§ Given task: Please quote the listing below word for word, every line included.

[BEGIN Input rows]

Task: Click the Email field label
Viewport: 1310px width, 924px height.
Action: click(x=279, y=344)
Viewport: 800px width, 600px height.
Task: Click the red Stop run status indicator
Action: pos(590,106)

[END Input rows]

§ Reply to the exercise:
Task: Click the Email field label
Viewport: 1310px width, 924px height.
Action: click(x=279, y=344)
Viewport: 800px width, 600px height.
Task: Click the red Stop run status indicator
Action: pos(590,106)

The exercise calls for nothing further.